Because Colombia and Ecuador dominate North American flower supply, any sustained climate disruption in the Andes has an outsized effect on U.S. prices and availability, especially during high-demand periods like Valentine’s Day and Mother’s Day, when supply chains operate with almost no slack.
Netherlands: Energy Costs Dwarf Water Worries
The Netherlands remains the epicenter of global flower trade—the world’s largest exporter, home to the dominant auction system and a re-export hub for African flowers. Its challenge is not water but energy.
Cold and cloudy for much of the year, Dutch greenhouse production relies on heating and supplemental lighting powered largely by fossil fuels. Studies show that roses grown in Dutch greenhouses can generate several times the emissions of equivalent roses grown outdoors in Kenya, even after accounting for air freight. As climate policies and energy costs tighten, growers are investing in geothermal energy, efficient glazing and renewable power to keep their model viable.
United Kingdom: Import Dependence Exposes Vulnerabilities
Britain imports roughly 90% of its £2.2 billion cut-flower market, leaving it exposed to climate disruptions from Kenya to the Netherlands. A recent Nuffield Farming scholarship report found that UK growers have focused almost entirely on cutting their own carbon emissions while neglecting resilience against domestic extreme heat, flooding and drought.
Meanwhile, climate-related supply chain risks abroad have fueled interest in home-grown blooms promoted as lower-carbon alternatives, though domestic production remains a small fraction of total sales.
United States and Southern Europe: Drought Stresses Domestic Production
California’s flower industry faces worsening drought and water restrictions that raise production costs and limit output. Because the U.S. imports most of its cut flowers from Colombia and Ecuador, American consumers are indirectly exposed to Andean climate pressures. Small-scale domestic flower farming has seen a modest resurgence, partly framed around reducing reliance on that vulnerable import chain.
In Southern Europe, ornamental growers in Spain and Portugal are increasingly caught in the same water-stress dynamics reshaping other water-intensive crops, including berries grown under plastic greenhouses. As droughts become more frequent, flower production competes directly with traditional rain-fed agriculture for scarce resources.
A Common Thread: Adaptation Becomes the New Normal
Despite vastly different climates and economies, flower-growing regions worldwide are converging on the same pressures: water scarcity, unpredictable seasons, rising pest and disease pressure, and the high cost of protecting a perishable, low-margin product against volatile weather. What differs by region is which pressure dominates—water in East Africa and the Andes, energy in the Netherlands, drought in California and southern Europe.

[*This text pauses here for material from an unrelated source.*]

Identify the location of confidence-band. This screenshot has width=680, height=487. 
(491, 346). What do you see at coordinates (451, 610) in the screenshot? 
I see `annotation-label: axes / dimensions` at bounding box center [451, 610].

An industry built on stable, predictable climates is now being forced to adapt to a world where that stability is no longer certain. For consumers, the implications are clear: flower prices will likely rise, seasonal availability may shift, and the choice between imported and locally grown blooms will carry growing environmental weight. The next steps for growers, policymakers and buyers will determine whether this $80 billion industry can bloom in a warming world.